Critics of IFRS and their rationale
It was seen that before the adoption of IFRS, many commentators and critics have argued that smaller firms would be at a disadvantage. The rationale behind this was that the disadvantage would arise due to constraints observed in resources. The “Institute of Chartered Accountants” in Australia has backed this view and had propounded some relief for small and medium sized enterprises. It had been criticised that small enterprise’ balance sheet would be adversely impacted by the shift from AASB to IFRS. However, the chairman of AASB, David Boymal, had different views regarding this stating absolute and no effect faced by the small and medium sized enterprises on their financial position. According to (Goodwin and Ahmed, 2006), the data of 135 listed firms were used. It was observed that almost half and more than half small and medium sized enterprises, which were listed on the Australian Stock Exchange had no influence or nil effect on the net profitability and the equity and balance sheet from the shift from AASB to IFRS and it is also seen that there is an increment in the amount of adjustments to net profitability and equity with the size of the firm. In addition to this, another startling aspect provided by the study is that IFRS has led to an increase in the net profitability for small and medium level enterprises. Equity seemed to increase under IFRS for small firm, and vice versa for large firms. It is also seen that small enterprises have experienced greater “profit variability” than medium and sized or large enterprises following IFRS.

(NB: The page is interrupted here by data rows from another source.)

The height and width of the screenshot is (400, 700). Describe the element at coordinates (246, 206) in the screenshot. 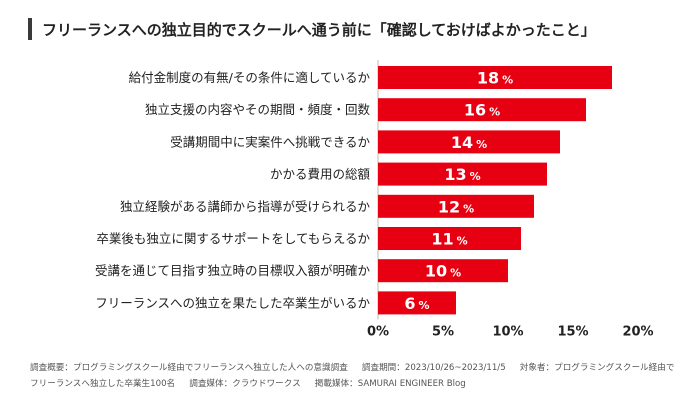

I see `category-label: 独立経験がある講師から指導が受けられるか` at that location.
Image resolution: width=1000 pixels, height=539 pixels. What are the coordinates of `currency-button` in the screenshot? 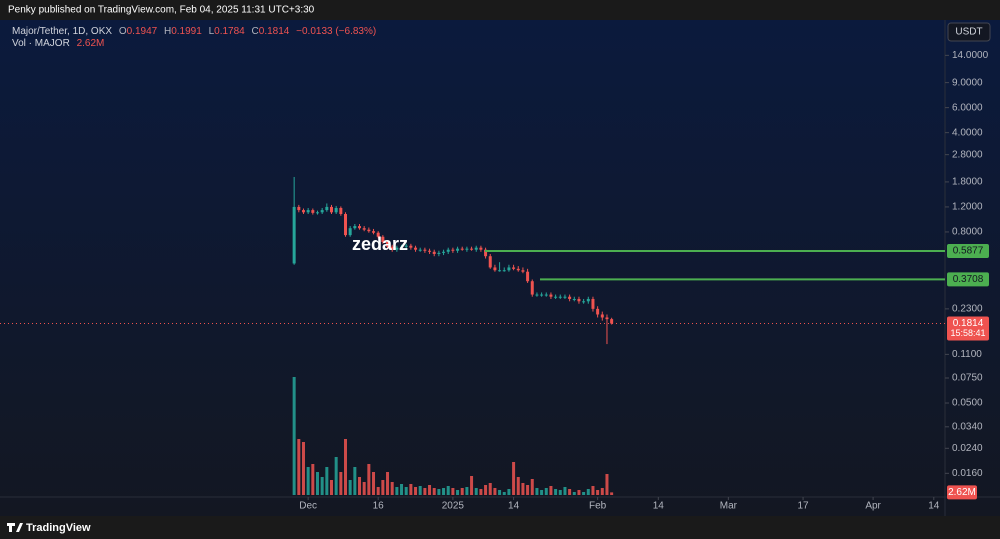 It's located at (969, 32).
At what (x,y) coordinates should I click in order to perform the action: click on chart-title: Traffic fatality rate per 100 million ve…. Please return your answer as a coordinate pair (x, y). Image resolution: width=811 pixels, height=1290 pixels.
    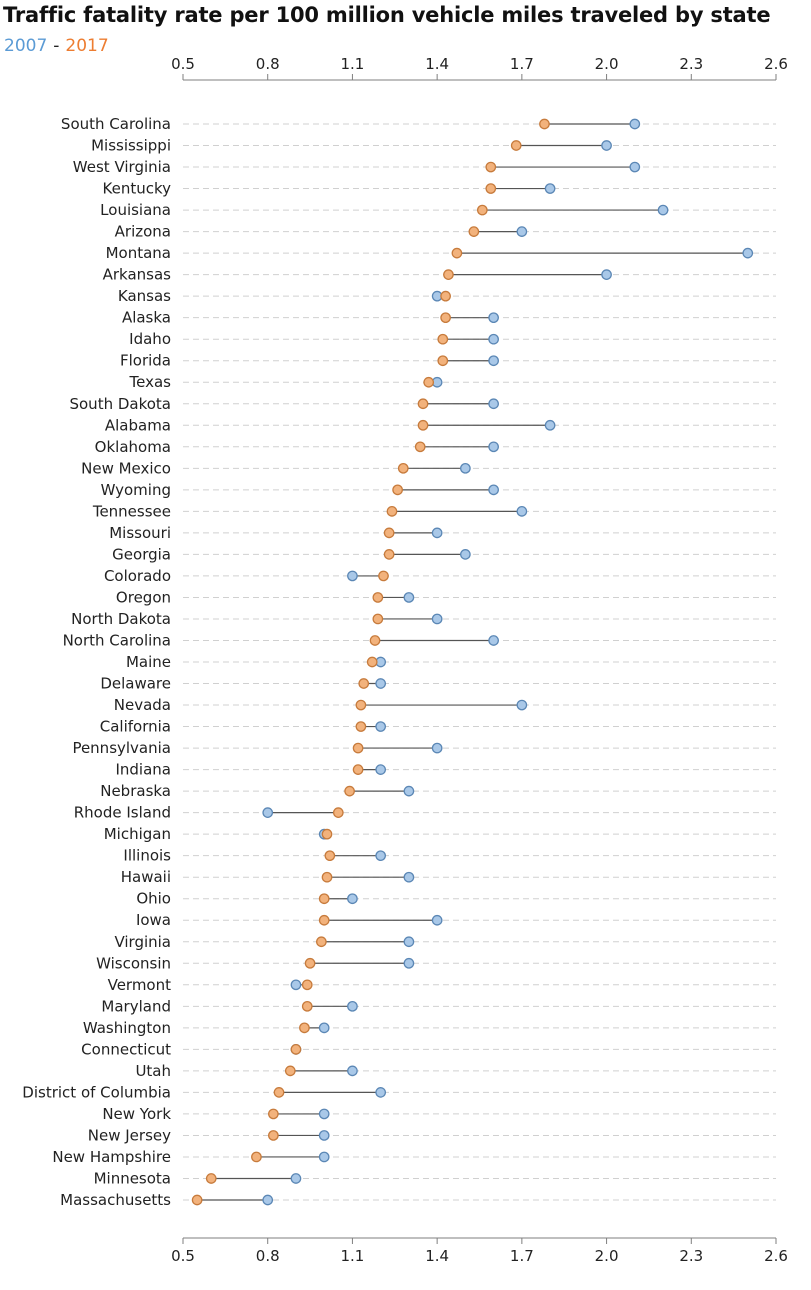
    Looking at the image, I should click on (387, 15).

It is seen that the introduction and adoption of IFRS in local government organizations in Australia has been a landmark in terms of Australian financial reporting history and it has led to much discussion and debate about what this adoption of IFRS standards would imply in respect of “material effect” on Australian organizations’ “financial performance” and quality of account.”

Reference List
Ahmed, K. and Alam, M., 2012. The effect of IFRS adoption on the financial reports of local government entities. Australasian Accounting, Business and Finance Journal, 6(3), pp.109-120
Goodwin, J. and Ahmed, K., 2006. The impact of international financial reporting standards: does size matter?. Managerial Auditing Journal, 21(5), pp.460-475.
Goodwin, J., Ahmed, K. and Heaney, R., 2008. The effects of International Financial Reporting Standards on the accounts and accounting quality of Australian firms: A retrospective study. Journal of Contemporary Accounting & Economics, 4(2), pp.89-119.
Pilcher, R. and Dean, G., 2009. Consequences and costs of financial reporting compliance for local government. European Accounting Review, 18(4), pp.725-744.